TASK PROMPT. Format the listing below as a Markdown table with two columns, Row and Line, putting each line of the listing with its row number. Skip blank lines, and leave the pictures out of your answer.

═════ DATA LISTING

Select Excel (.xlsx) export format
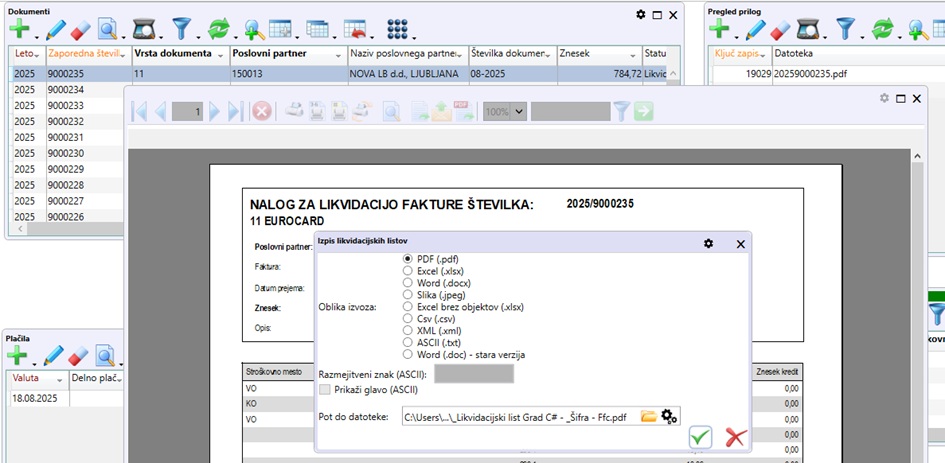 pos(407,271)
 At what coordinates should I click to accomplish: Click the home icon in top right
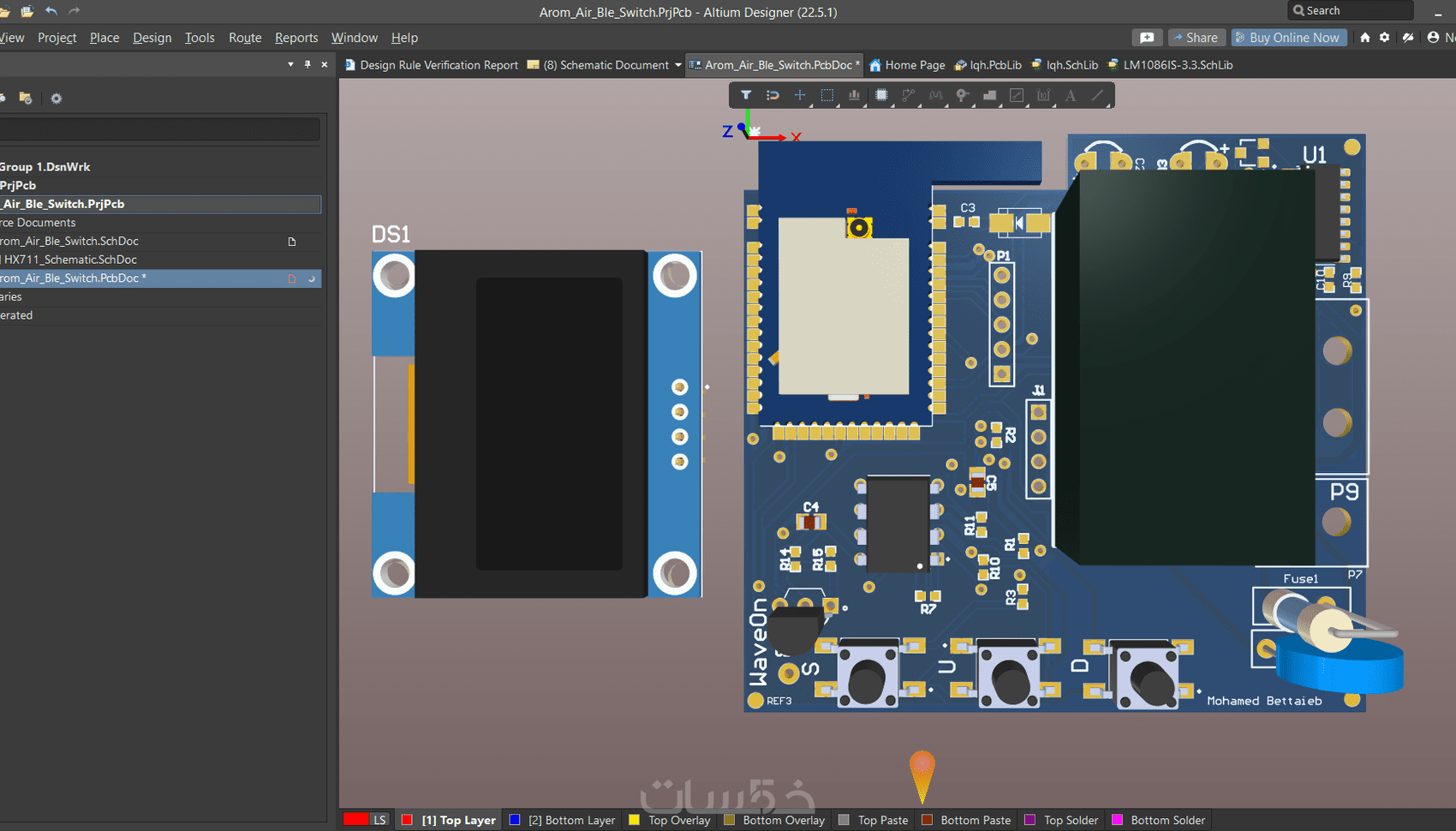(x=1365, y=38)
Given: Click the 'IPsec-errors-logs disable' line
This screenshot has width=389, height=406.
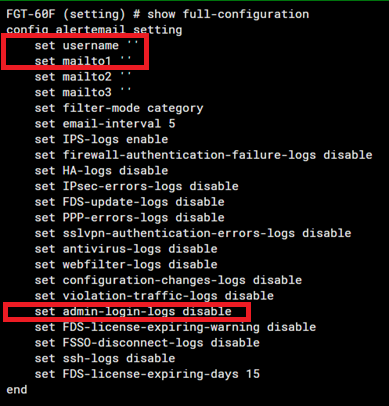Looking at the screenshot, I should click(137, 186).
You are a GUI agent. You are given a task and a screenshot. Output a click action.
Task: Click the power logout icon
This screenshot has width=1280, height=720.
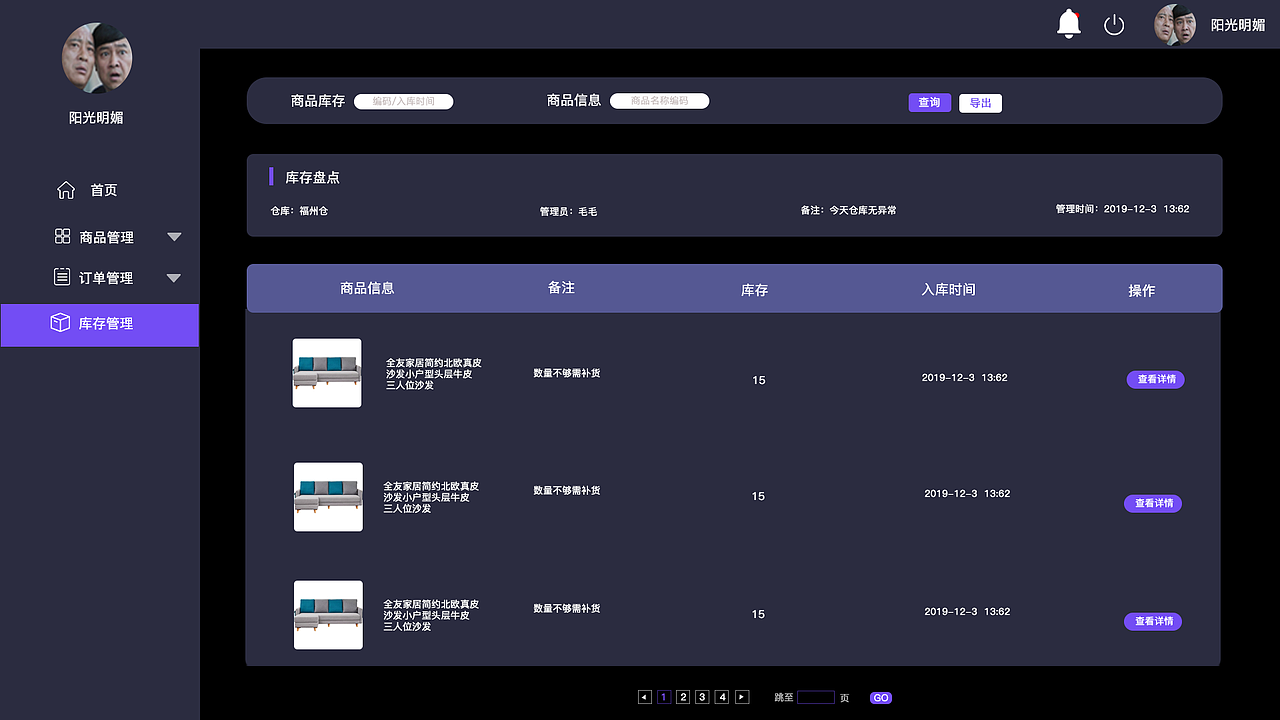click(1114, 24)
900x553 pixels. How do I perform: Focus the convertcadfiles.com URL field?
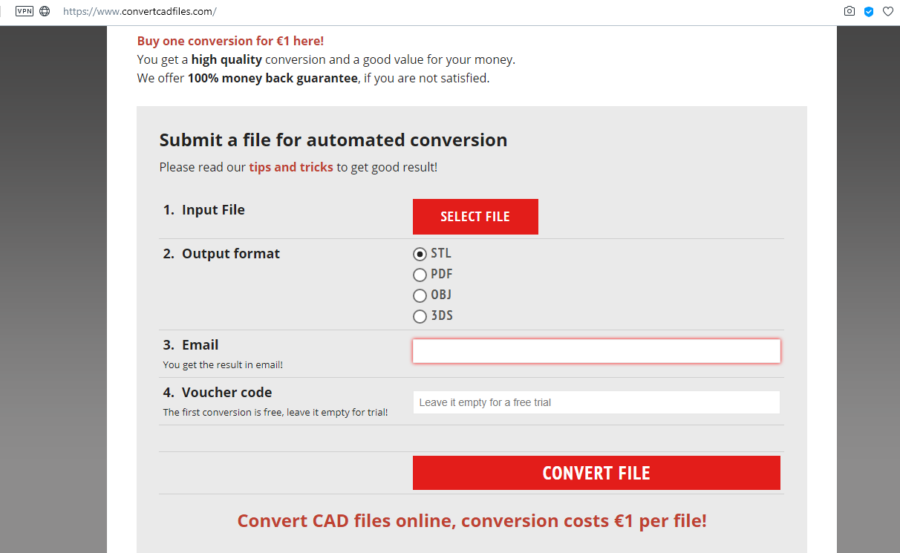[x=139, y=11]
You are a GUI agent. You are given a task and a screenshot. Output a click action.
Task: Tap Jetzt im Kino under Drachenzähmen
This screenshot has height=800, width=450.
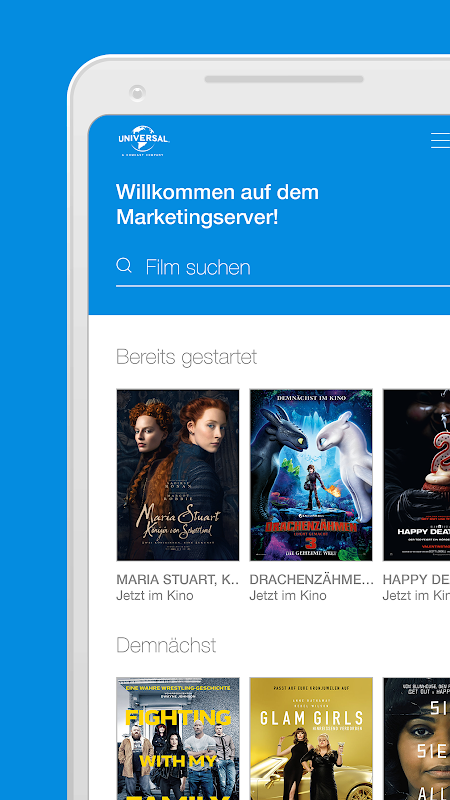[288, 595]
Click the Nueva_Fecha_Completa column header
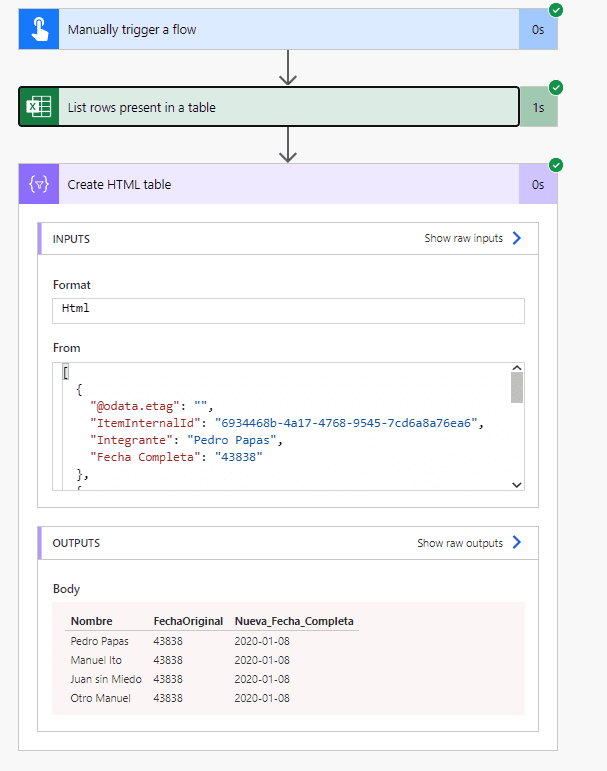The height and width of the screenshot is (771, 607). click(x=294, y=621)
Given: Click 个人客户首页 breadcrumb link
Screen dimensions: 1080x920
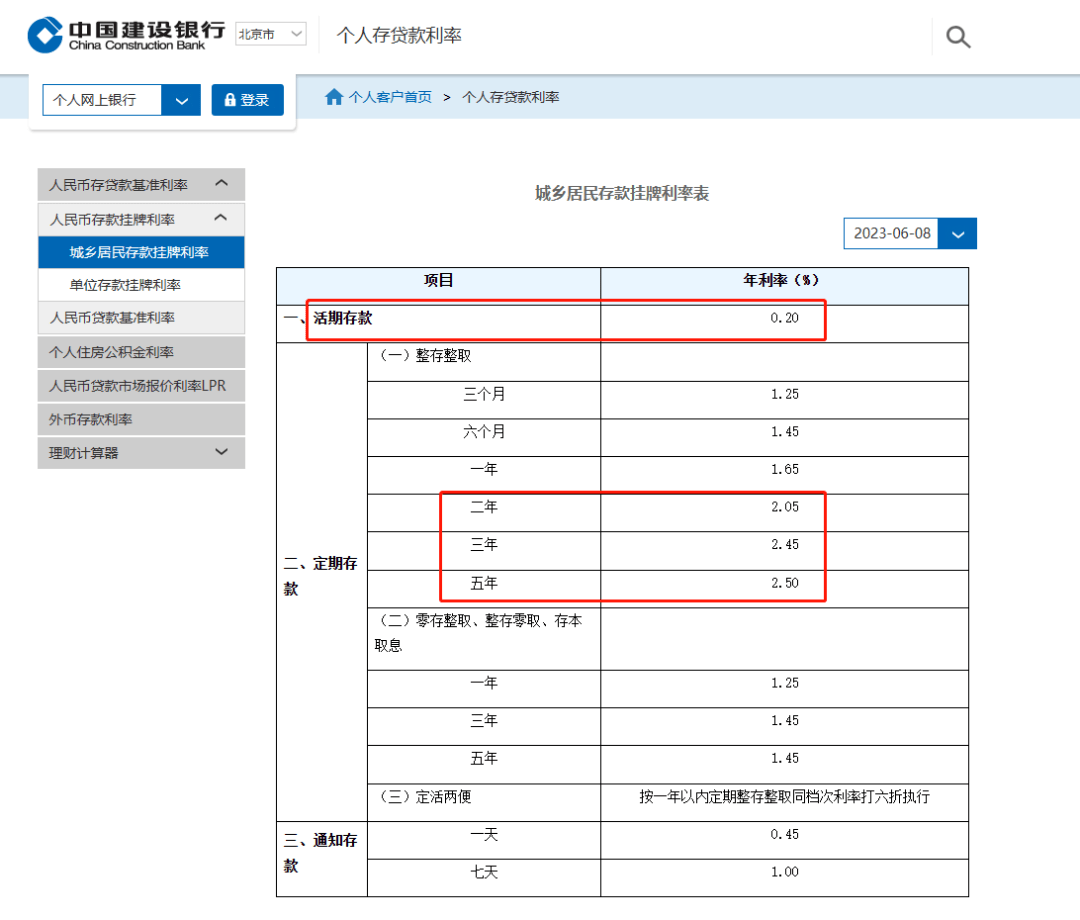Looking at the screenshot, I should [x=390, y=97].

══════════

RESULT OF THE TASK.
| Row | Line |
|---|---|
| 1 | Select Excel (.xlsx) export format |
| 2 |  pos(407,271) |
| 3 |  At what coordinates should I click to accomplish: Click the home icon in top right |
| 4 | (x=1365, y=38) |
| 5 | Given: Click the 'IPsec-errors-logs disable' line |
| 6 | This screenshot has width=389, height=406. |
| 7 | Looking at the screenshot, I should click(137, 186). |
| 8 | You are a GUI agent. You are given a task and a screenshot. Output a click action. |
| 9 | Task: Click the power logout icon |
| 10 | This screenshot has width=1280, height=720. |
| 11 | click(1114, 24) |
| 12 | 900x553 pixels. How do I perform: Focus the convertcadfiles.com URL field? |
| 13 | [x=139, y=11] |
| 14 | You are a GUI agent. You are given a task and a screenshot. Output a click action. |
| 15 | Task: Tap Jetzt im Kino under Drachenzähmen |
| 16 | This screenshot has height=800, width=450. |
| 17 | [288, 595] |
| 18 | Click the Nueva_Fecha_Completa column header |
| 19 | The height and width of the screenshot is (771, 607). click(x=294, y=621) |
| 20 | Given: Click 个人客户首页 breadcrumb link |
| 21 | Screen dimensions: 1080x920 |
| 22 | Looking at the screenshot, I should [x=390, y=97]. |